Stored records:
+ + + + + + +

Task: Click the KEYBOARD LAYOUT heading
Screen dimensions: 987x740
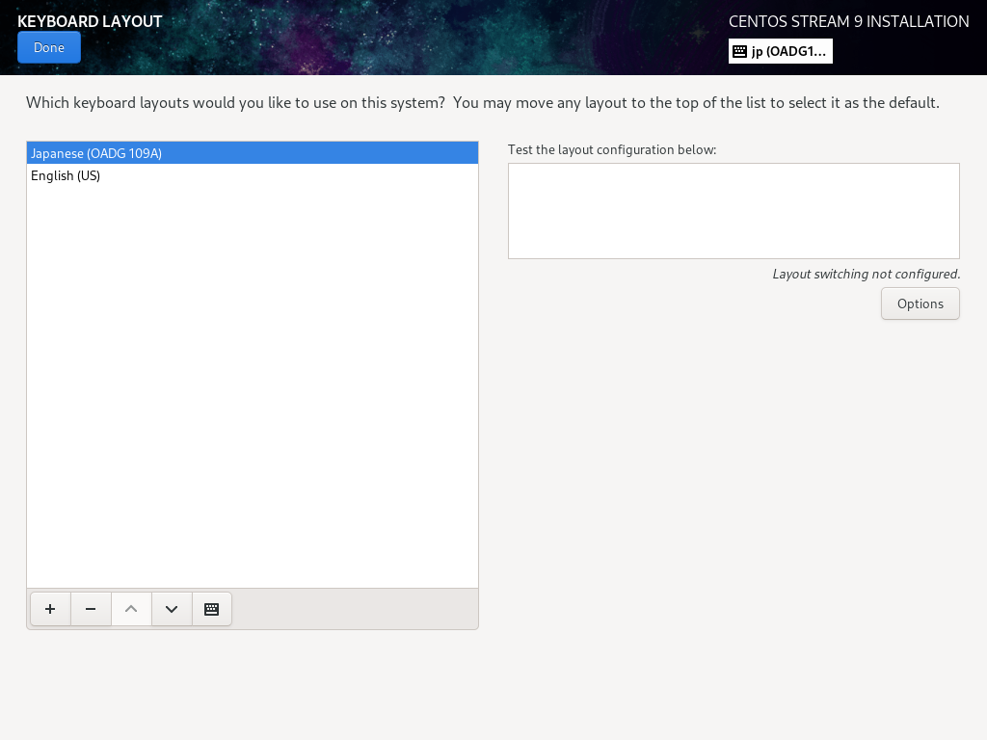Action: click(x=90, y=21)
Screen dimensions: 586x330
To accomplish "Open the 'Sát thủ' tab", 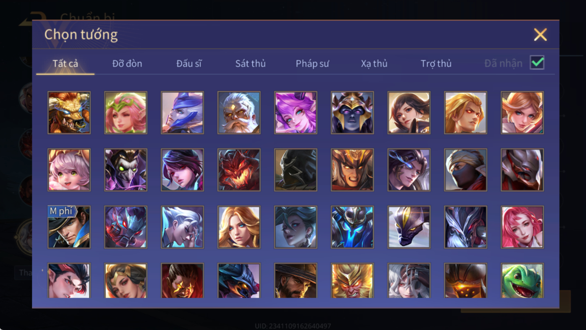I will pos(250,63).
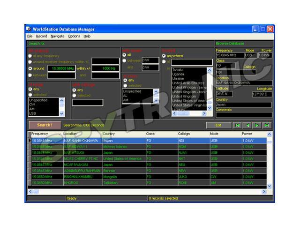Select AM in the class list
Screen dimensions: 300x225
126,100
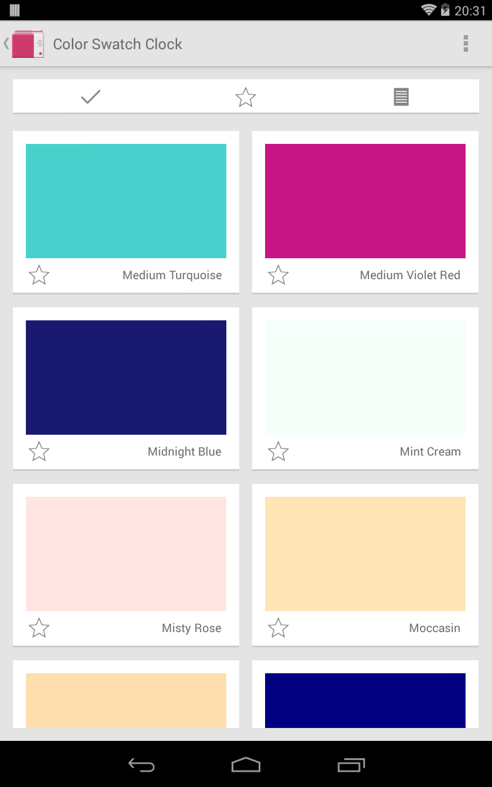Tap the Color Swatch Clock app icon
The width and height of the screenshot is (492, 787).
[x=28, y=44]
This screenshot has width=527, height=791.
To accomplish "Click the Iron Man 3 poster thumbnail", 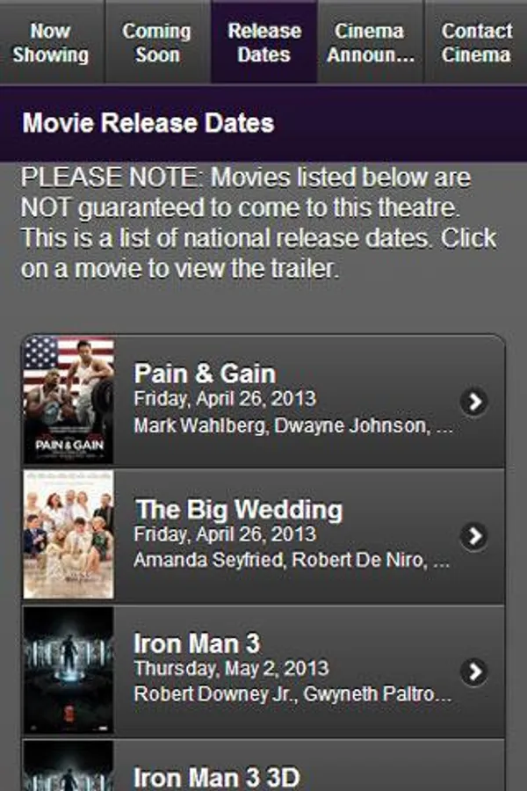I will pyautogui.click(x=69, y=670).
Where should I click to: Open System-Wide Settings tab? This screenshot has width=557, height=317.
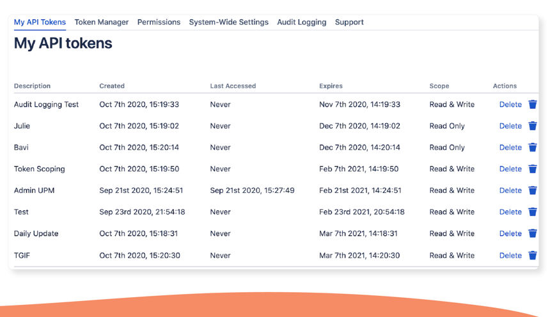228,22
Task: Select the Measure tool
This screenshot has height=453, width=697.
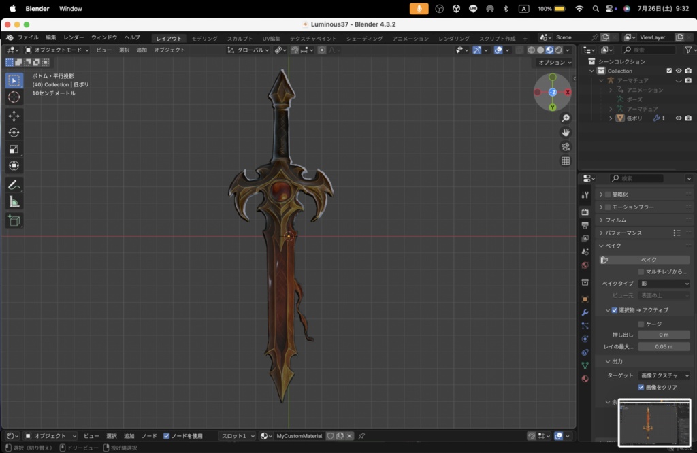Action: coord(14,202)
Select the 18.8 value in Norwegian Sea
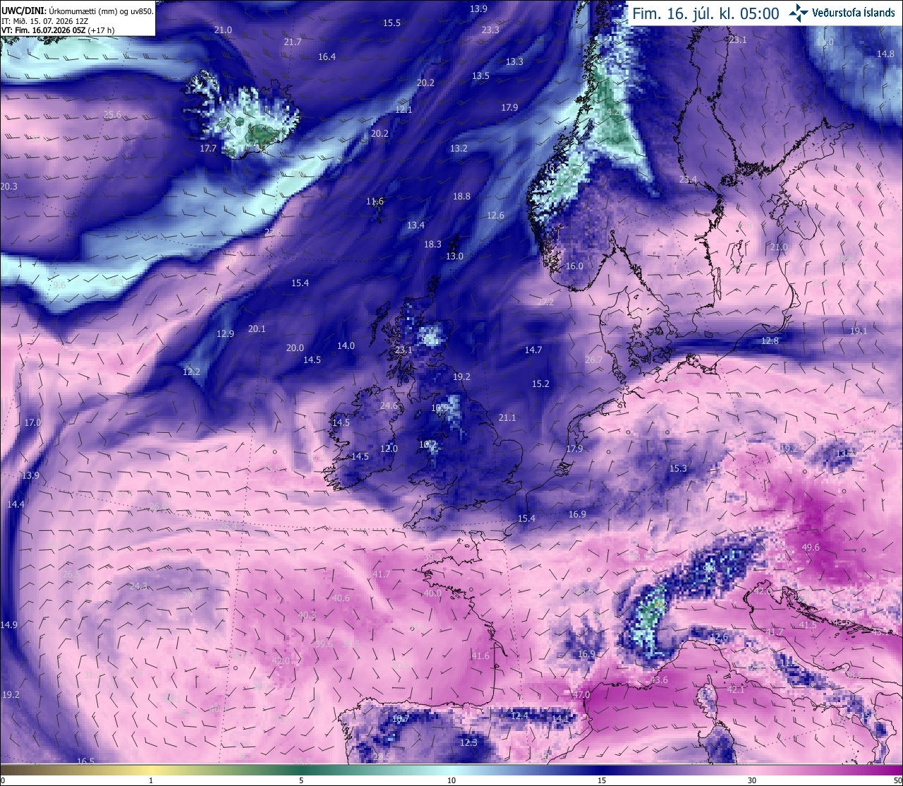Screen dimensions: 903x786 [x=461, y=196]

+ + + + + + +

Whenever a line of the entries contains the string "Task", copy that line.

Task: Click the KEYBOARD LAYOUT heading
Task: Select the Measure tool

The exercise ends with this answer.